**Selected text**

= = =

Three years ago a fresh start and a new mental outlook led Soldotna’s Matt Brown to realize what was most important in life — helping others.
After battling alcoholism and getting sober, Brown took on the task of giving to those who need it most by starting up his own charity, Kids Need Christmas.
“I went to rehab for my alcohol problem, got sober and just celebrated three years,” Brown said in a recent interview. “This and the gym, those two things are what keeps me going. I’ve been lucky enough to be blessed with a great opportunity.”
Brown’s efforts are one of many of the Kenai Peninsula’s successful endeavors during the season of giving. With just two days until Christmas, Brown and other programs, businesses and organizations around the central peninsula are wrapping up fundraising and charity efforts to make sure everyone can enjoy a happy holiday season.
The Toys for Tots program, which has partnered with the Salvation Army Church for the ninth straight year on the peninsula, has raised $1,700 for needy families with a total of 679 toys collected since Nov. 1, thanks to the help of 35 local host businesses, according to Kenai Chamber of Commerce President Johna Beech.
But Brown, a snowmachine drag racer who funds his racing team out of his own pocket, uses his racing sponsorship money to provide toys, clothing and financial help for needy families. Brown said Kids Need Christmas has helped 75 families this fall, and he hopes to reach at least 100 by extending the charity deadline into April.

= = =

**Record excerpts**
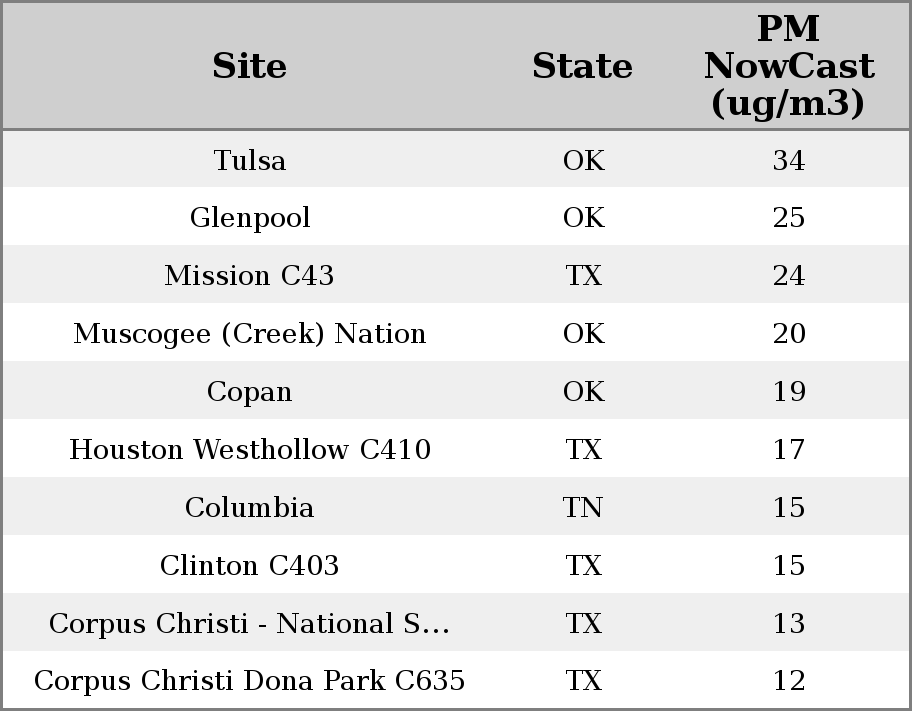Click the Clinton C403 site name
Viewport: 912px width, 711px height.
click(249, 566)
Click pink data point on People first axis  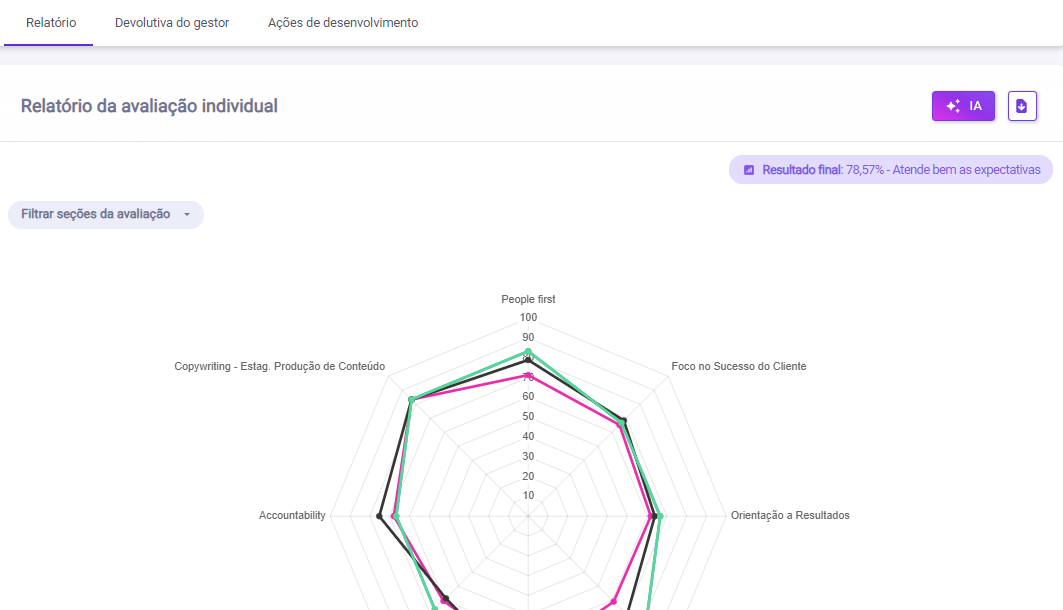click(528, 375)
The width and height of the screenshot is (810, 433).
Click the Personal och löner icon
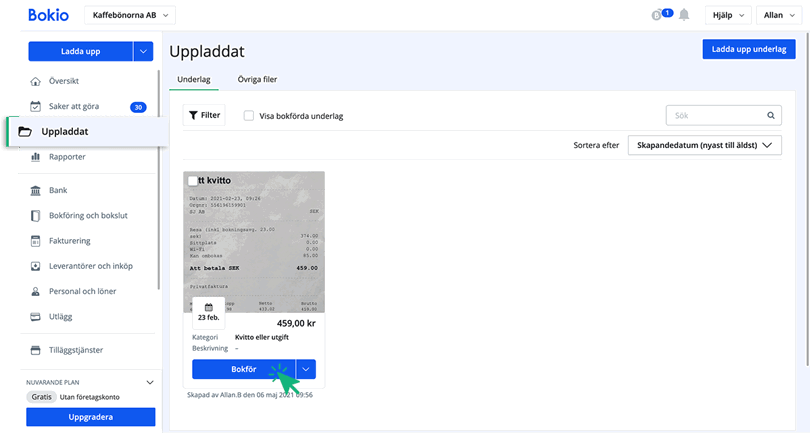coord(36,291)
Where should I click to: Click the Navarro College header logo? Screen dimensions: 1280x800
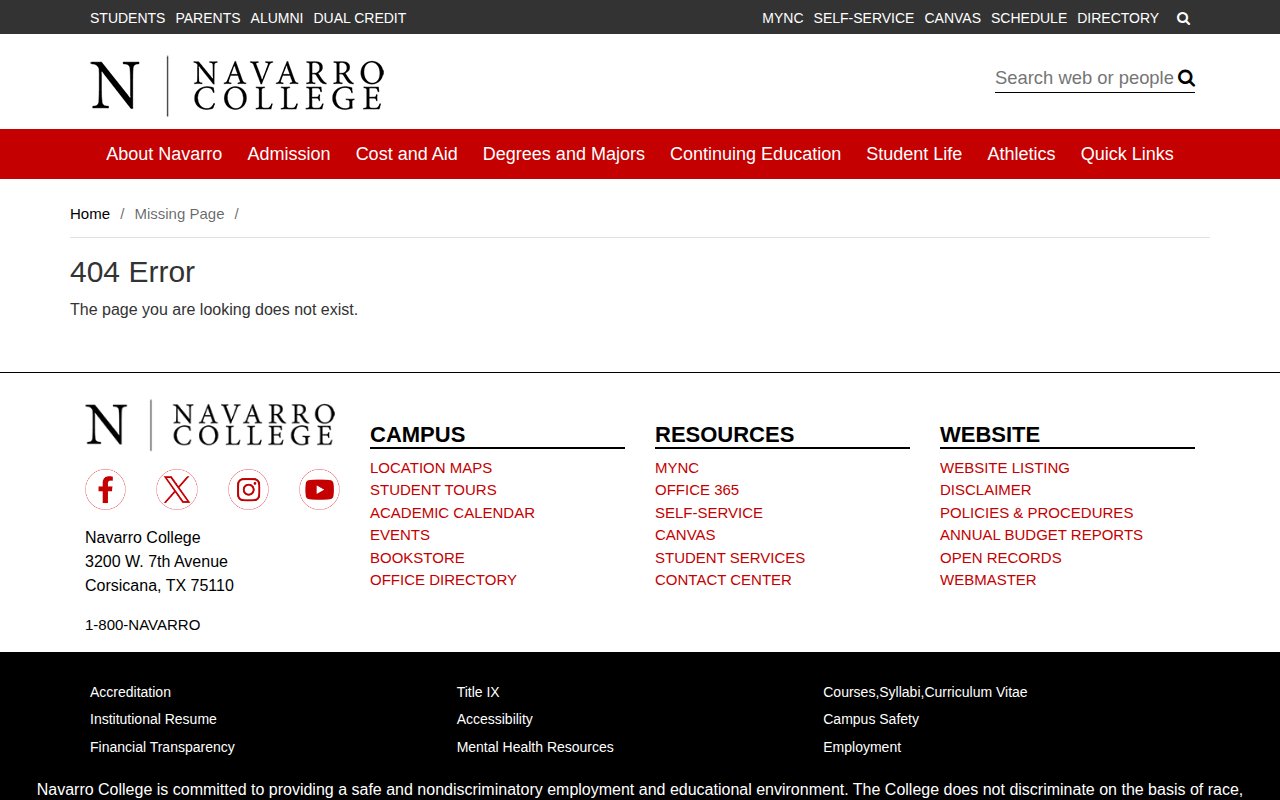[x=237, y=85]
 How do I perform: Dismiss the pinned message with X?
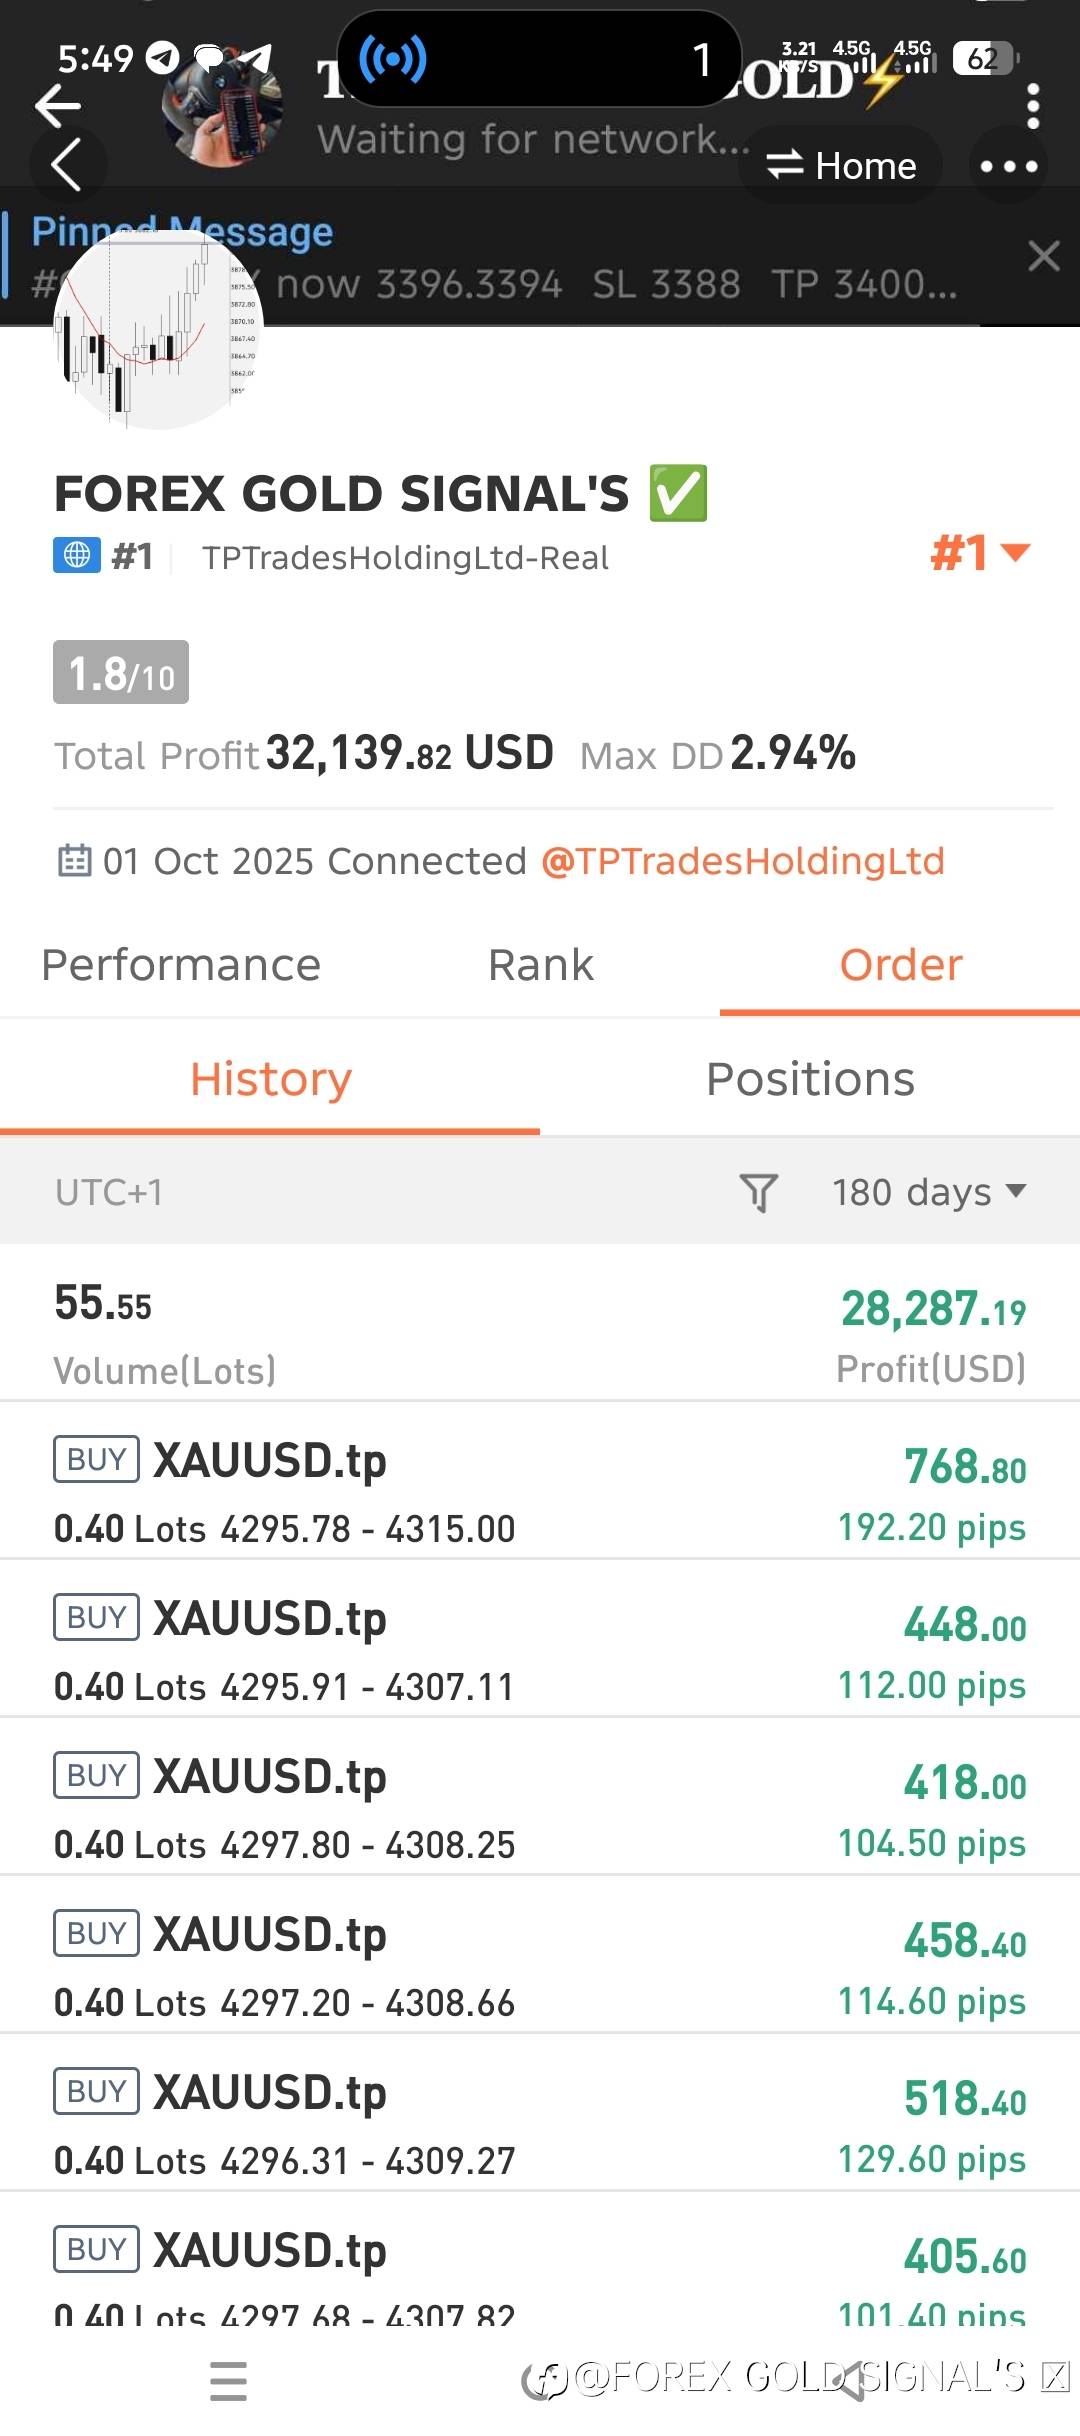(x=1043, y=256)
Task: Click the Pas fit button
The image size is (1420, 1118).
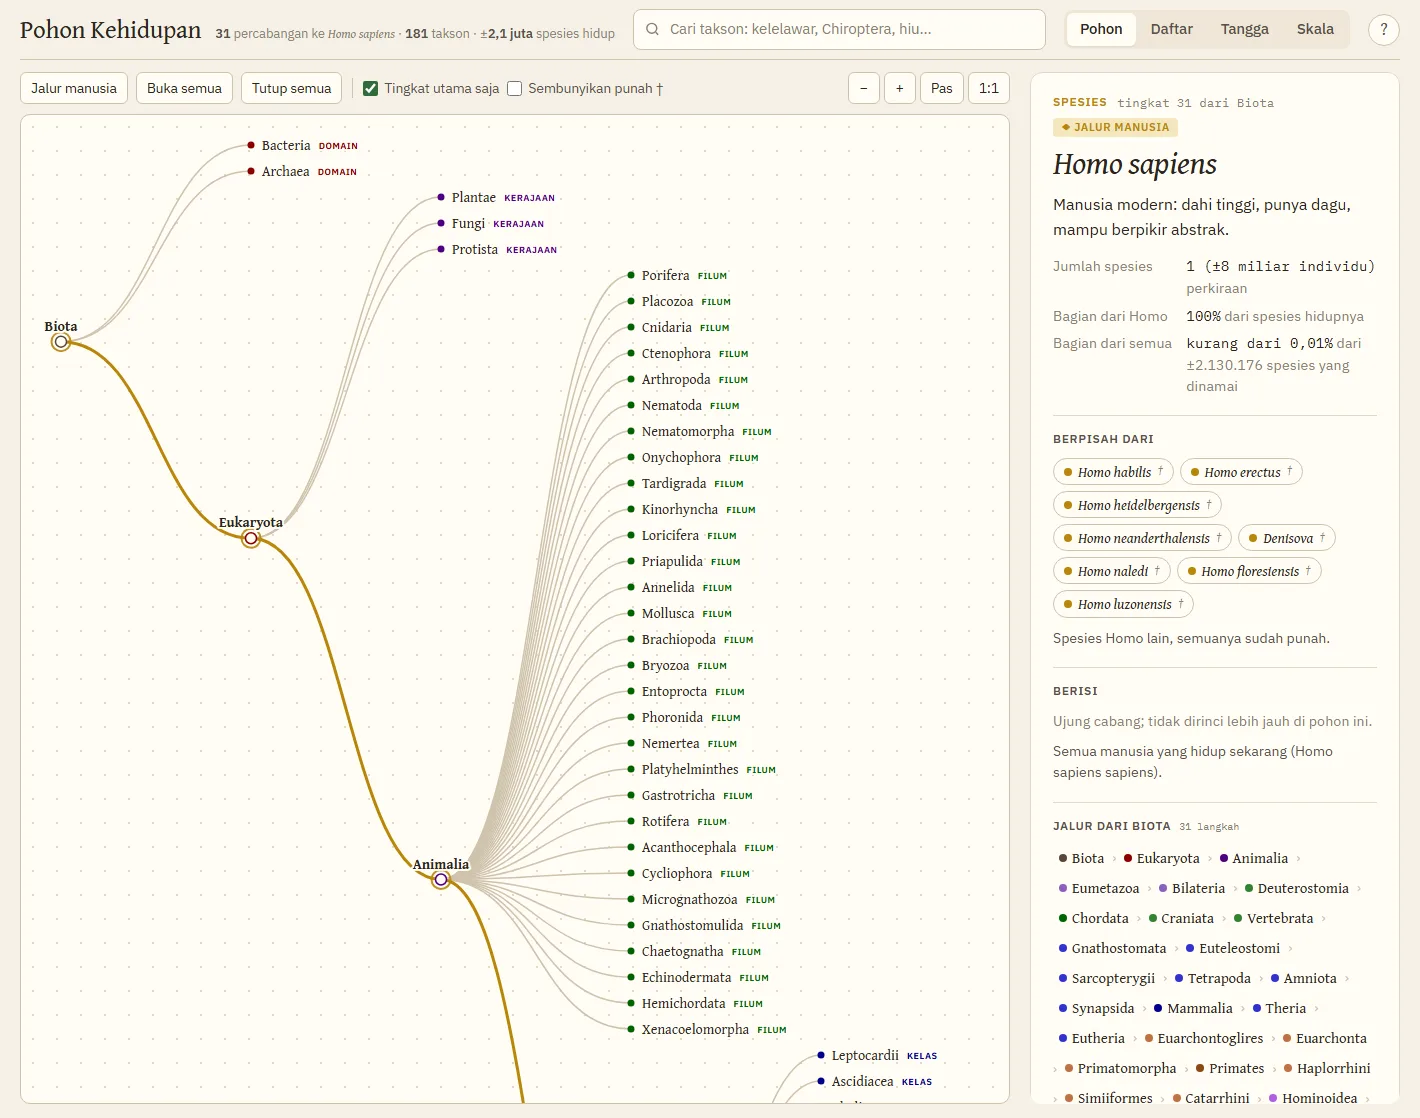Action: point(942,88)
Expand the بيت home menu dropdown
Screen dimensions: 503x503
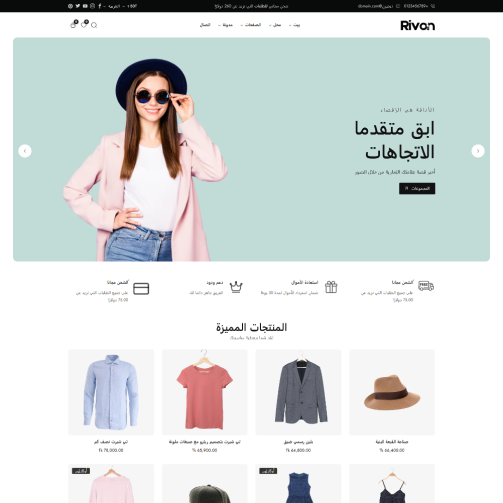[295, 25]
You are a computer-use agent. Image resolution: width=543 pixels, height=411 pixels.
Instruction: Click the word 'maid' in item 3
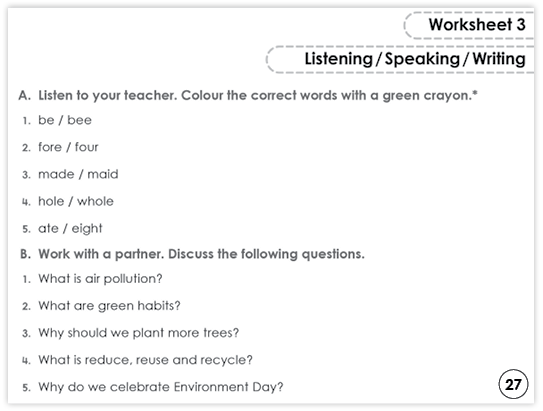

= = =

**Exercises**
- 1) According to the article about Matt Brown's charity, how many toys has the Toys for Tots program collected since Nov. 1?
- 2) Carry the article about Matt Brown's charity forward from its last sentence.
The records play no role in any of these tasks.

**Solved problems**
- 1) 679 toys

- 2)
Brown’s race team, dubbed AK-49 Racing (Brown is also the owner of AK-49 clothing company), competes in the biweekly Freddie’s Roadhouse drag races near Ninilchik, and Brown said he funds operations on his own dime, with all sponsorship money going to help other families. Brown, a lifelong Soldotna resident who works for Marathon Petroleum in Nikiski, has sponsorship deals with around a dozen businesses.
Brown said his girlfriend Kelsey Cronin have taken in struggling families who have either contacted them through their Facebook page or via word of mouth and set up an appointment with each one to hear their story. He said that he even will pay gas money to people to make the drive out to his place.
“We talk, they share their hardships. It’s kind of like a therapy session,” Brown said. “It’s a pretty humbling experience.”
Brown should know. He went through his own struggles with alcohol before finally giving it up completely. That experience, he said, shaped his view of the community and helped him realize the importance of extending a hand to those less fortunate.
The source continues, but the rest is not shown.